From the Winter 2002 issue of The News Media & The Law, page 25.

By Rebecca Daugherty

Attorney General John Ashcroft’s Freedom of Information Act instruction last October telling agencies they could issue denials with the government’s blessing continued to spark editorial attention well into January.

“Years of hard-won battles that turned FOIA into a fundamental routine bulwark against government secrecy were undermined in a day,” the Christian Science Monitor wrote. “The memo ushered out the principle of ‘right to know’ and replaced it with ‘need to know.’ Now the presumption is that information is inherently risky.”

The Gannett News Service called the memo the beginning of an “ignorance is bliss policy,” with the Bush administration believing that “the less Americans know about how our government works, the better off we are.”

The San Francisco Chronicle wrote “without fanfare, the attorney general simply quashed the FOIA.”

In the Oct. 12 memorandum, Ashcroft revoked the 1993 FOI instructions of former Attorney General Janet Reno, which told federal workers that if they did not have to withhold information, they should give it out. They should invoke discretionary exemptions only if they could point to some foreseeable harm that would occur from disclosure.

Ashcroft instead told government agencies that the Justice Department will defend agencies denying information any time there is a “sound legal basis” for doing so. He said the department would refuse to defend a denial only if a lawsuit might jeopardize the government’s ability to continue withholding information.

Ashcroft expressed support for the FOI Act and acknowledged that a well-informed citizenry holds national leaders accountable. But he also wrote that his department and the Bush administration are “equally committed” to other values, among them “national security, enhancing the effectiveness of our law enforcement agencies, protecting sensitive business information, and, not least, preserving personal privacy.”

Editorial writers conceded, as did the Scripps-Howard newspapers, that in the immediate aftermath of Sept. 11, a case could be made for stepping back and reviewing national security issues. But in mid-January, the newspaper chain wrote: “Plenty of time for review has passed, but Ashcroft’s memo, with its wink-wink, nudge-nudge suggestion that it’s OK to ignore the freedom of information law, still stands.”

But for Dan Metcalfe, co-director of the Justice Department’s Office of Information and Privacy, the Ashcroft memorandum does not represent a “drastic” shift in the government’s FOI policies as many have claimed. But it is “certainly a shift in tone,” he said.

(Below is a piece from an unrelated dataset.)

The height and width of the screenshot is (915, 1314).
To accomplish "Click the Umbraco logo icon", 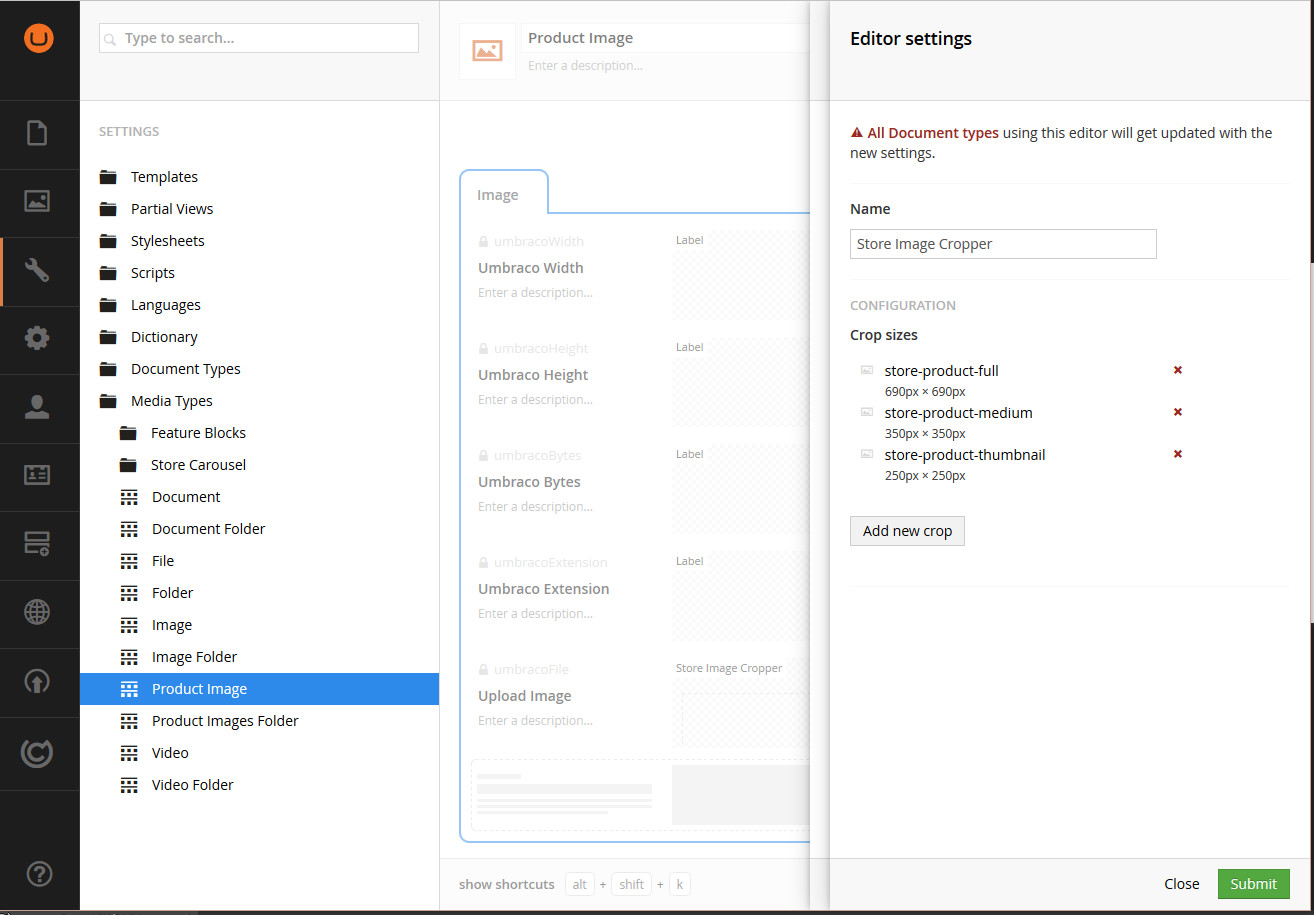I will pyautogui.click(x=39, y=38).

The Justice Department gives guidance and training on FOI matters to all federal agencies. It also litigates against FOI requesters on behalf of most government agencies.

Steve Garfinkel, retiring director of the federal office that oversees classification, dismissed the relevance of either memorandum.

“You know what? The Janet Reno memorandum is all but meaningless. The John Ashcroft memorandum is all but meaningless,” Garfinkel said in a speech before the annual symposium of the American Society of Access Professionals last December in Washington, D.C. “What you do every day on the job is what is truly meaningful in the area of access to government information.”

For years, attorneys general have instructed federal agencies on carrying out the mandates of the FOI Act. In 1977, then-Attorney General Griffin Bell told agencies that they should “not withhold documents unless it is important to the public interest to do so.”

In 1981, William French Smith reversed the Bell policies. The government would defend all denials unless they lacked a substantial legal basis or would jeopardize the government’s ability to withhold other records. The Ashcroft memorandum echoed that instruction.

The Reno memorandum, issued in 1993, was accompanied by a memorandum from President Clinton. Clinton told heads of departments and agencies that they were to handle FOI requests in a “customer-friendly manner,” eliminate unnecessary bureaucratic hurdles in implementing the FOI Act and enhance public access through use of electronic information systems.

Ashcroft’s instruction replaced the Reno memorandum but did not address instructions from Clinton.

Justice officials actually started drafting the memorandum before the terrorist attacks. After the memorandum was issued, the department held a closed meeting with FOI officers and specialists to discuss the new instructions, the use of Exemption 2 to deny records which might be useful to terrorists and the requirements of the Electronic FOI Act of 1996 in light of heightened concerns for security after the terrorist attacks.

The FOI Act’s Exemption 2 protects records related “solely to the internal personnel rules and practices” of an agency. Courts have found the exemption to protect everything from trivial matters to those that, if disclosed, could help someone break the law. (Attorney General’s Memorandum of Oct. 12, 2001)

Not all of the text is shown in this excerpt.